Soldiers, do not take more than you are paid, do not extort the people.
Tax collectors, leave your positions and pay back what you have taken.
Blessed are the poor, blessed are those who mourn, blessed are the peacemakers.
Woe to you who are rich! Woe to you who have your reward now!
Jesus teaching on economics is clear, in the Kingdom of God all are to have enough, and in the Kingdom of God the concentration of wealth into the hands of a few is leveled and re-distributed.
How we get there is the problem.
The example set by Jesus calls for voluntary redistribution, and the church of Acts took up that very project, selling their possessions, having all things in common so that no one lacked anything.
Can you hear the demons screaming?
“Socialism!”
“That’s not how things work, you need to earn your way!”
“Those people won’t appreciate things just given to them!”
“Hey, I’ve worked hard for what I got, you expect me to lower my standard of living?”
All of those are simply variations of “What do you have to do with me, Jesus of Nazareth? Have you come to destroy everything I have built up for myself?”
Please don’t misunderstand me here. I’m not saying that if you don’t follow Jesus’ clear teaching you are a demon or somehow demon possessed.
What I am saying is that whenever Jesus speaks with authority, we’re going to begin to see where our own demons are, and we will have to struggle with them.
This is what that professor from Madagascar was pointing out.
The demons could care less if you doubt their existence. It’s not your belief or doubt that determines their reality.
What determines their reality is how you react to the coming Kingdom of God.
That is what threatens them.
The demon of poverty cannot exist where people share their bread.
The demon of wealth cannot exist where people see to the welfare of their neighbor.
The unclean spirit of pride and arrogance cannot take root where the spirit of humility and charity is present.
What threatens the demon that grips you is the clear teaching of Jesus which is its end, because it calls those who follow to behave in ways that will not allow the demon to exist or persist.
When you hear the demon scream, when you are aware of its existence, then it is that you need to hear the clear teaching of Jesus to silence it.
This is the promise in the Gospel lesson today. When you start to listen to the teaching of Jesus, you’re going to hear the demons scream their objections!
You’re going to hear them in your midst.
You’re likely going to hear their protests coming from your own lips and throat from time to time.
“What have you to do with me, Jesus of Nazareth? Have you come to destroy?”
Destroy my old way of thinking.
Destroy my pride?
Destroy my greed?
Destroy my hatred of a certain class, race or type of people?
Have you come to destroy my self-centeredness?
Destroy my holding of grudges?
Destroy my insistence of having my own way?

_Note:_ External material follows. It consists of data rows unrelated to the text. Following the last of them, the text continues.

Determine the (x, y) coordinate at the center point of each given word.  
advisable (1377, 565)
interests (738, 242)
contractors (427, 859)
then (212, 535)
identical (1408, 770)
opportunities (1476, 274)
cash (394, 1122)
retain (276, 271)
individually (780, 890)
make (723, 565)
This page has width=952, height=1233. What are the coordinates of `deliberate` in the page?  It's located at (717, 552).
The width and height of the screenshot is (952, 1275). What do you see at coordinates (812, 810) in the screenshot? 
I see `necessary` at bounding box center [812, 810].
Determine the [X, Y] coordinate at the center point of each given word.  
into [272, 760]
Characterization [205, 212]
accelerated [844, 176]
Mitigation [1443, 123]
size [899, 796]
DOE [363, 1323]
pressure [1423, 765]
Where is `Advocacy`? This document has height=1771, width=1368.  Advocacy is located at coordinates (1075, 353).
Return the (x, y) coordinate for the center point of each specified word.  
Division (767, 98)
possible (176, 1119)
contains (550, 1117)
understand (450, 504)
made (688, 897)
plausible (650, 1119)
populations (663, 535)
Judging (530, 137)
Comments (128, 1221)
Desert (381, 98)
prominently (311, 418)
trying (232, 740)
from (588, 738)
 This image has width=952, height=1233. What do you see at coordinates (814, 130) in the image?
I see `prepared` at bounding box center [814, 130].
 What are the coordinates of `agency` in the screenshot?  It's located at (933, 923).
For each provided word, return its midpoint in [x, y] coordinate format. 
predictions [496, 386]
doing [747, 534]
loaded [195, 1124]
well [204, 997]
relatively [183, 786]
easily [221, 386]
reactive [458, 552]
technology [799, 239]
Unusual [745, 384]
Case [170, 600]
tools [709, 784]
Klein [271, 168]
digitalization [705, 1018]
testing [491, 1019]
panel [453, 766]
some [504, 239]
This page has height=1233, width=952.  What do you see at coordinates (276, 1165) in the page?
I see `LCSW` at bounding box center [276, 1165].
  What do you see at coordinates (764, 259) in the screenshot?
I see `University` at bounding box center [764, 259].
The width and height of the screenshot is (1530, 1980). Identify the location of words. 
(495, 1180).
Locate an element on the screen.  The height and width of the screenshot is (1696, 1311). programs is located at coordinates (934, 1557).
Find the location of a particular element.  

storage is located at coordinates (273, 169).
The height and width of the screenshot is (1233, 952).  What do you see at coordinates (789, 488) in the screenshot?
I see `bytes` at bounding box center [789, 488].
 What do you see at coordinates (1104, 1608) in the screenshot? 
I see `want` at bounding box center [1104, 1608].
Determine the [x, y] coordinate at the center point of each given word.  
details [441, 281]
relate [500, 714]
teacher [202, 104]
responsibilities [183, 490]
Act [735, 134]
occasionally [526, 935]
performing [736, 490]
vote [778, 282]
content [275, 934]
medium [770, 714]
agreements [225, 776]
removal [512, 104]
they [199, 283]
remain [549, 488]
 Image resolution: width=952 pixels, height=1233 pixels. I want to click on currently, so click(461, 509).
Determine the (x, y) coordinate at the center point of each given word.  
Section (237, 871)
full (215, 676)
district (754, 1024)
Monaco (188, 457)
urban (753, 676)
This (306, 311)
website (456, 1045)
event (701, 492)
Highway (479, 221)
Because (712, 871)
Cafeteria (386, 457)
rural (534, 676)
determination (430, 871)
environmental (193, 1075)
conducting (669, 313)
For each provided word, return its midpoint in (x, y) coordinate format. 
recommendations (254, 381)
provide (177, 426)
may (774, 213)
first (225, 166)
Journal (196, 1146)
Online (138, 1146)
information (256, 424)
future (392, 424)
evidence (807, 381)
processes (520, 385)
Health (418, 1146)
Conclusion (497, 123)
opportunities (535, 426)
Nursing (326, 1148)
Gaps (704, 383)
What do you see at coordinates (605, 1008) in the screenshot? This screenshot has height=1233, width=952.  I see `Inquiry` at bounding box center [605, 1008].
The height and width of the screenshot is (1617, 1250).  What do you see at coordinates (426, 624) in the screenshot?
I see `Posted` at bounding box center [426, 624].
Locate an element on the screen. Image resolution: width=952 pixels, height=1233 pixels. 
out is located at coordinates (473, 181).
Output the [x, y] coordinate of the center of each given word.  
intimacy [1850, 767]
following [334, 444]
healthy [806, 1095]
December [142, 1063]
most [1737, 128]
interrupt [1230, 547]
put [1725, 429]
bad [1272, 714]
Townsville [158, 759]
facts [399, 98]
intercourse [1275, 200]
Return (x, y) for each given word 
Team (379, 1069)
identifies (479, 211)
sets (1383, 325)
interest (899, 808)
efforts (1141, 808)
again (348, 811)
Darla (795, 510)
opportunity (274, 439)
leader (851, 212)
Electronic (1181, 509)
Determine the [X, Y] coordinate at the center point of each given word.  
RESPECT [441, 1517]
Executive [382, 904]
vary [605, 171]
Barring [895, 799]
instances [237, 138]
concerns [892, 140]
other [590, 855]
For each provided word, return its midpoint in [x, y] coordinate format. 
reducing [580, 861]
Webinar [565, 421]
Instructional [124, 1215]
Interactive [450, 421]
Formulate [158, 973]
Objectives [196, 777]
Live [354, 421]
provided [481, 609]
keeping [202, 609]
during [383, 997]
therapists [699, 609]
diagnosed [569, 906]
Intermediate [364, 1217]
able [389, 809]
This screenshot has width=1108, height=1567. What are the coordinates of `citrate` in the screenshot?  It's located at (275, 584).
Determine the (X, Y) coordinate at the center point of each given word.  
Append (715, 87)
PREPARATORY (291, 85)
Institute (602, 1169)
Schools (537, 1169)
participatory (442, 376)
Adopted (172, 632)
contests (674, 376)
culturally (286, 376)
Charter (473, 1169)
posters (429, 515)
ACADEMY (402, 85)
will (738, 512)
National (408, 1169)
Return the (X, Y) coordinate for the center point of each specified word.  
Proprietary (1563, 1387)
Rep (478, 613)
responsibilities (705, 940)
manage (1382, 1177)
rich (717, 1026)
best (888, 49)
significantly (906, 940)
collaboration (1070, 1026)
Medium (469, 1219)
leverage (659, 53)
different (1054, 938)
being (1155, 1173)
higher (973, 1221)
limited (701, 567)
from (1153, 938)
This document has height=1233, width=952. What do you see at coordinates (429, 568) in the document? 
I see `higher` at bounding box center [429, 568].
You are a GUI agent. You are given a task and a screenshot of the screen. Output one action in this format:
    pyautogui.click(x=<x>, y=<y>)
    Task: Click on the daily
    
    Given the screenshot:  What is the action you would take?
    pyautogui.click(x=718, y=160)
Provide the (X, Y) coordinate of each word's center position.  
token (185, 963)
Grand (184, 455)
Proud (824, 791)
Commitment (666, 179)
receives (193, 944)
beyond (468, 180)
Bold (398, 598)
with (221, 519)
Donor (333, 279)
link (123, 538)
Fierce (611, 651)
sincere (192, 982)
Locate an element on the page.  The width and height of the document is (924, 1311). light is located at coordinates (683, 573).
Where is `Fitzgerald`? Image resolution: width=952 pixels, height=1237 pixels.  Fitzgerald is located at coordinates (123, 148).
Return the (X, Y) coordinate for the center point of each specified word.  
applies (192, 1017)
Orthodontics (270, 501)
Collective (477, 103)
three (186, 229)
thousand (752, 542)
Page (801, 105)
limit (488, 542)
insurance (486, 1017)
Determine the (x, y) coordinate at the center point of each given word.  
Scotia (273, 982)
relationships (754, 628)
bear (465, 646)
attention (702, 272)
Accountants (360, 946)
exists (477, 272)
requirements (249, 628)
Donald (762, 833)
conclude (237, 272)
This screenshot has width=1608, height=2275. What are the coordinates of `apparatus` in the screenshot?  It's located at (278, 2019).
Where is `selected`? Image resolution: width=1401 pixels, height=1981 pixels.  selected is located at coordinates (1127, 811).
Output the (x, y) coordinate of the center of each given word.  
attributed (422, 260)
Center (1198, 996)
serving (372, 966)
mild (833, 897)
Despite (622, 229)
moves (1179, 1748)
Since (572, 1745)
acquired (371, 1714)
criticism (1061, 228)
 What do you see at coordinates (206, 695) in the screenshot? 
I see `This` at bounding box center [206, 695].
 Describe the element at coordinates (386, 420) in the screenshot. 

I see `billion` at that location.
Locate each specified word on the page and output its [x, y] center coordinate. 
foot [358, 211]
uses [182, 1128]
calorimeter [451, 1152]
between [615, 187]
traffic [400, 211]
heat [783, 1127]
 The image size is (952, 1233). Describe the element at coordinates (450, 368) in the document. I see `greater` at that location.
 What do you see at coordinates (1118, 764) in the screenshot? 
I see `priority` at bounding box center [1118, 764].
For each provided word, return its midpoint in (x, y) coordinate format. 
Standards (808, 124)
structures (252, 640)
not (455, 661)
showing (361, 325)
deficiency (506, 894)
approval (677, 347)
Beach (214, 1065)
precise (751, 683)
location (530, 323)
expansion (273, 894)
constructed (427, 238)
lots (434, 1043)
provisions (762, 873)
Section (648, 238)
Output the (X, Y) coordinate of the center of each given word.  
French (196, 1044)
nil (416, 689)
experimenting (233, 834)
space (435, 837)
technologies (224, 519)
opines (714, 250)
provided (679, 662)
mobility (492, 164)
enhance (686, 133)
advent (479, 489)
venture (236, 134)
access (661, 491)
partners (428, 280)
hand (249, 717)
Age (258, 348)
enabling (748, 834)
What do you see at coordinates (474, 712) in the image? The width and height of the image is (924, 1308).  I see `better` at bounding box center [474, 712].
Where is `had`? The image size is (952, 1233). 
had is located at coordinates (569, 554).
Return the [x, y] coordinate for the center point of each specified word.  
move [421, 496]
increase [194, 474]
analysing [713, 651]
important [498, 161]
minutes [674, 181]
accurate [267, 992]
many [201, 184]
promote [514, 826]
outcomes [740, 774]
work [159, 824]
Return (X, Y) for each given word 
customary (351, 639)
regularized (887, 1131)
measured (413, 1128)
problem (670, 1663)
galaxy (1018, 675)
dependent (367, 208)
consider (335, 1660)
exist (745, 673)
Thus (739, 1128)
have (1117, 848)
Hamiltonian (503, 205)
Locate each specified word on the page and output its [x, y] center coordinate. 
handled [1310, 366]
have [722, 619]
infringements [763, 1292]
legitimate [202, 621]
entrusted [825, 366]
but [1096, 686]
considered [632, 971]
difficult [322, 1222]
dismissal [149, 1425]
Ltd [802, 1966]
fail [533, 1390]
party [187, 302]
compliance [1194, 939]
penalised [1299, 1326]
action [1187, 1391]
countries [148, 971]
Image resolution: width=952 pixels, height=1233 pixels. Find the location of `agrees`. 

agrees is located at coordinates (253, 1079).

Destroy my racism, my sexism, my long held and clung to assumptions about people and what is “normal” and how society should be ordered?
The demon could care less if you doubt their existence… as if your doubt could determine their reality.
No, the demon cares if it is exposed, and the demon departs when Jesus with clear teaching and loving eye calls it out and sends it on its way.
That is the good news this day, and in this lesson. It is also the warning to us. If you listen to Jesus, and move to follow him, expect some demons in your midst to scream.